[SOURCE MATERIAL]
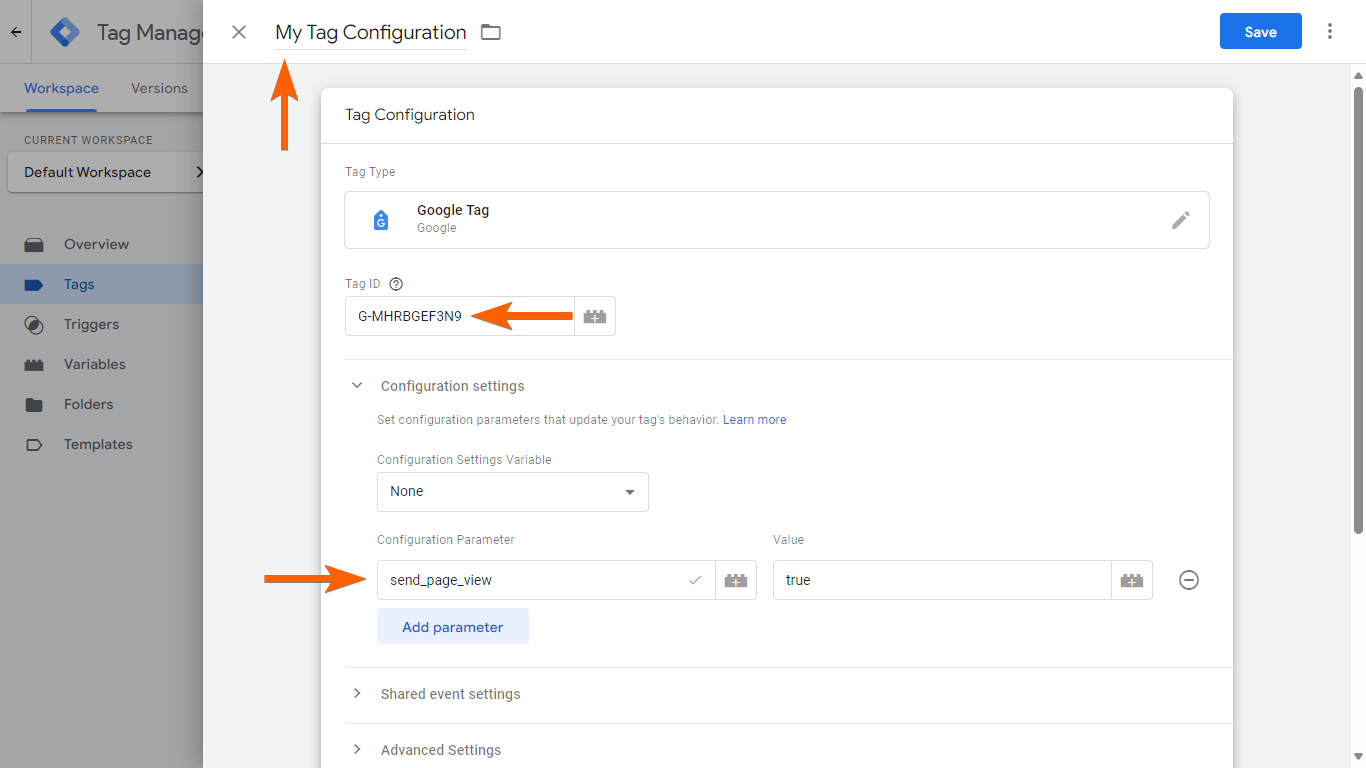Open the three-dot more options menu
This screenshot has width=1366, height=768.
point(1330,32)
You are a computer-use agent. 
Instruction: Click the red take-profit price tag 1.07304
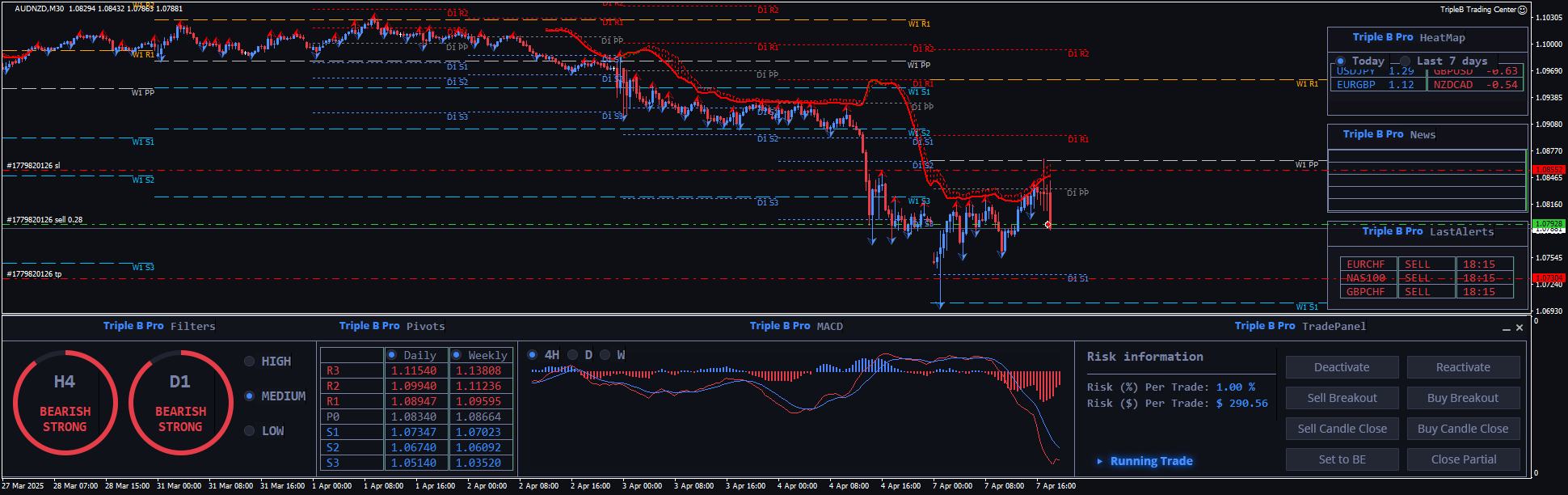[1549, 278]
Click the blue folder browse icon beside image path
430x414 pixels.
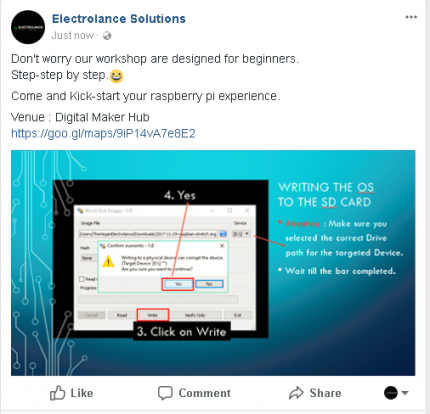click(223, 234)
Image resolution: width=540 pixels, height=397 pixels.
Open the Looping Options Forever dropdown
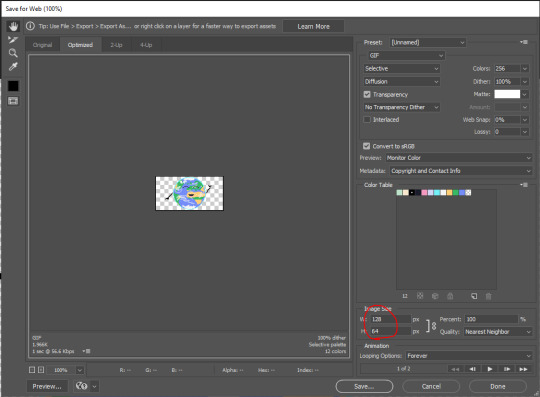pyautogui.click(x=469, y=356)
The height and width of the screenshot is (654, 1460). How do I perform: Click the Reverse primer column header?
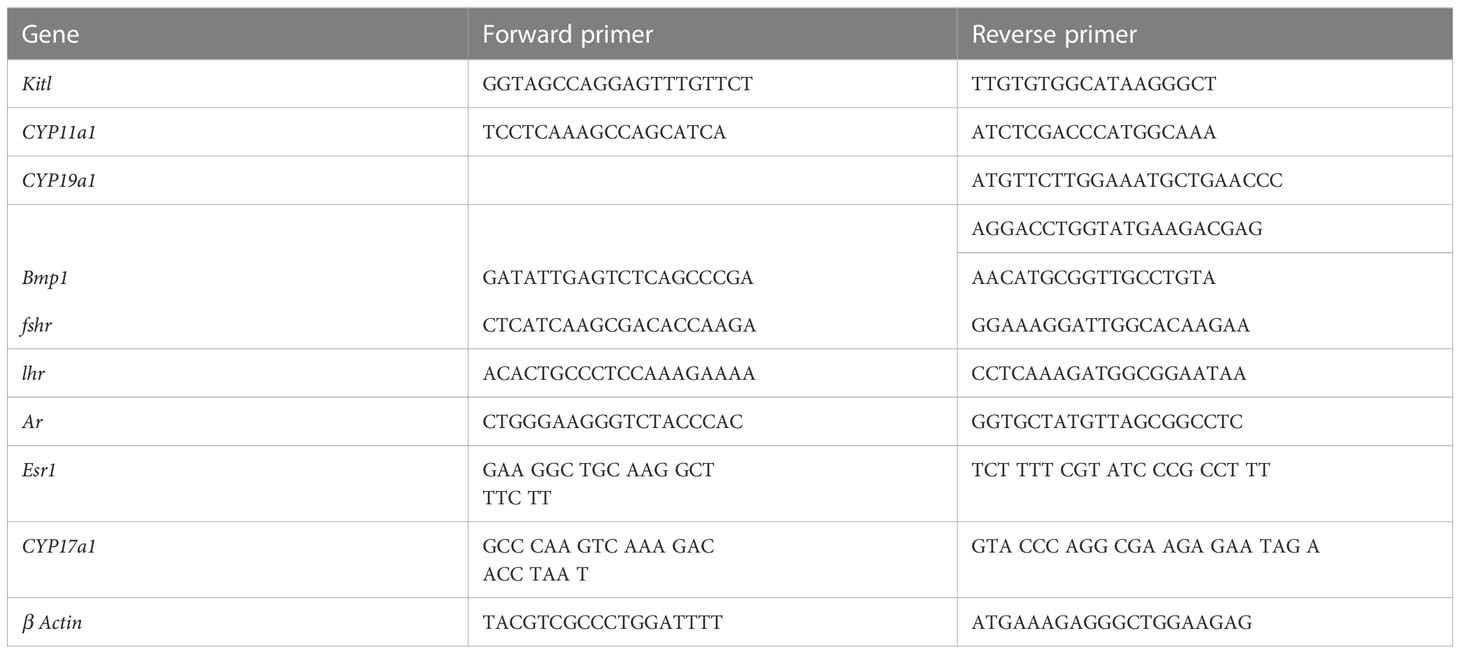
[/SOURCE MATERIAL]
EXERCISE OBJECTIVE
Your task is to retype, exactly and only, the lines from the line holding "You are a computer-use agent." through the final line of the data above, with both ends kept. Drop the pictures.

REPLY TO THE EXERCISE
You are a computer-use agent. 
Instruction: Click the red take-profit price tag 1.07304
[1549, 278]
Click the blue folder browse icon beside image path
430x414 pixels.
click(223, 234)
Image resolution: width=540 pixels, height=397 pixels.
Open the Looping Options Forever dropdown
pyautogui.click(x=469, y=356)
The height and width of the screenshot is (654, 1460). How do I perform: Click the Reverse primer column header?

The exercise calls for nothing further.